#### TASK STATEMENT
Please output these lines exactly, starting at the line that contains "The width and height of the screenshot is (858, 454)." and ending at the line that contains "(x=1350, y=57)", with both included, and nothing else from the records.

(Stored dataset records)

● ● ● ● ●

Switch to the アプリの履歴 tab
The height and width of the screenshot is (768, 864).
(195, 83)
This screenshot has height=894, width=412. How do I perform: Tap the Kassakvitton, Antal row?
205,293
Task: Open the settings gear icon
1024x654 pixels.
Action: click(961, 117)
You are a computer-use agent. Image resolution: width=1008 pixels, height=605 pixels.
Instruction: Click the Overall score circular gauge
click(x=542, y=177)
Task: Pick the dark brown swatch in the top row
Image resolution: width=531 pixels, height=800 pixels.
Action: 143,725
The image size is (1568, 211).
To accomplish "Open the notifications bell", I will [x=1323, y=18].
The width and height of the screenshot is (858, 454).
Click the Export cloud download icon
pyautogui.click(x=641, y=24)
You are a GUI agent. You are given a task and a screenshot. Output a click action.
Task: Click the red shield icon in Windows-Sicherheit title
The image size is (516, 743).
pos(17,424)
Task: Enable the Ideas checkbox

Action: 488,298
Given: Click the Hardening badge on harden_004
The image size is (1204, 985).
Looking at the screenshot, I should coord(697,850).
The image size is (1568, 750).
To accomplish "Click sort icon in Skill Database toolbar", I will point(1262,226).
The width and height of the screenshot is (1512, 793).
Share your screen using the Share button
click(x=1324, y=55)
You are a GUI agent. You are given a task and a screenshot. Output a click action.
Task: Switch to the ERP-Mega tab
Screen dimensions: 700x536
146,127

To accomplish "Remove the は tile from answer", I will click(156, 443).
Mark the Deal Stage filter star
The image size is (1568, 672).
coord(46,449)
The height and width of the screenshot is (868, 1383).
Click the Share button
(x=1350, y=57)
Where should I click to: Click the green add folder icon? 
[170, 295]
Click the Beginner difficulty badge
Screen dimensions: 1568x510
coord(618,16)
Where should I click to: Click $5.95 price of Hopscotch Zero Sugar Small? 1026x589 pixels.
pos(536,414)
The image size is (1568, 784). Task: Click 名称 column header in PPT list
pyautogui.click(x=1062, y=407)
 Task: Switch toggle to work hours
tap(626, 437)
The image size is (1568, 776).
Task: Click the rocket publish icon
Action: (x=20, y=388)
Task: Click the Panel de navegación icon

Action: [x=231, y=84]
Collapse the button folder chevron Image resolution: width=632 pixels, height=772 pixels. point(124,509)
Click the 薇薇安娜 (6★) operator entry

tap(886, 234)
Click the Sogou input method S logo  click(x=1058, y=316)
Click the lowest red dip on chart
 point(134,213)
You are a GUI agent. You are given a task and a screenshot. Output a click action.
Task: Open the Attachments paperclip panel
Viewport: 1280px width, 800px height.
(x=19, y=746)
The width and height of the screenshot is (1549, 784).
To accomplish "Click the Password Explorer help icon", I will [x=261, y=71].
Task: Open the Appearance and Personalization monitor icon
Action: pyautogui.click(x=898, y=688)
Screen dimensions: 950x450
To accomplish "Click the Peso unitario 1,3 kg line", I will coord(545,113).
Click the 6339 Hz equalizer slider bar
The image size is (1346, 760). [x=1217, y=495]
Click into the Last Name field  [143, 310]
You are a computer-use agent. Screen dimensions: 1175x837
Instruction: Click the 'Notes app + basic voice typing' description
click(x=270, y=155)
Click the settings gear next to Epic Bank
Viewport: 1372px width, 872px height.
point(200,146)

● ● ● ● ●

#### CORRECT ANSWER
The width and height of the screenshot is (858, 454).
Click the Export cloud download icon
pyautogui.click(x=641, y=24)
You are a GUI agent. You are given a task and a screenshot. Output a click action.
Task: Click the red shield icon in Windows-Sicherheit title
The image size is (516, 743).
pos(17,424)
Task: Enable the Ideas checkbox

Action: 488,298
Given: Click the Hardening badge on harden_004
The image size is (1204, 985).
Looking at the screenshot, I should coord(697,850).
The image size is (1568, 750).
To accomplish "Click sort icon in Skill Database toolbar", I will point(1262,226).
The width and height of the screenshot is (1512, 793).
Share your screen using the Share button
click(x=1324, y=55)
You are a GUI agent. You are given a task and a screenshot. Output a click action.
Task: Switch to the ERP-Mega tab
Screen dimensions: 700x536
146,127

To accomplish "Remove the は tile from answer", I will click(156, 443).
Mark the Deal Stage filter star
The image size is (1568, 672).
coord(46,449)
The height and width of the screenshot is (868, 1383).
Click the Share button
(x=1350, y=57)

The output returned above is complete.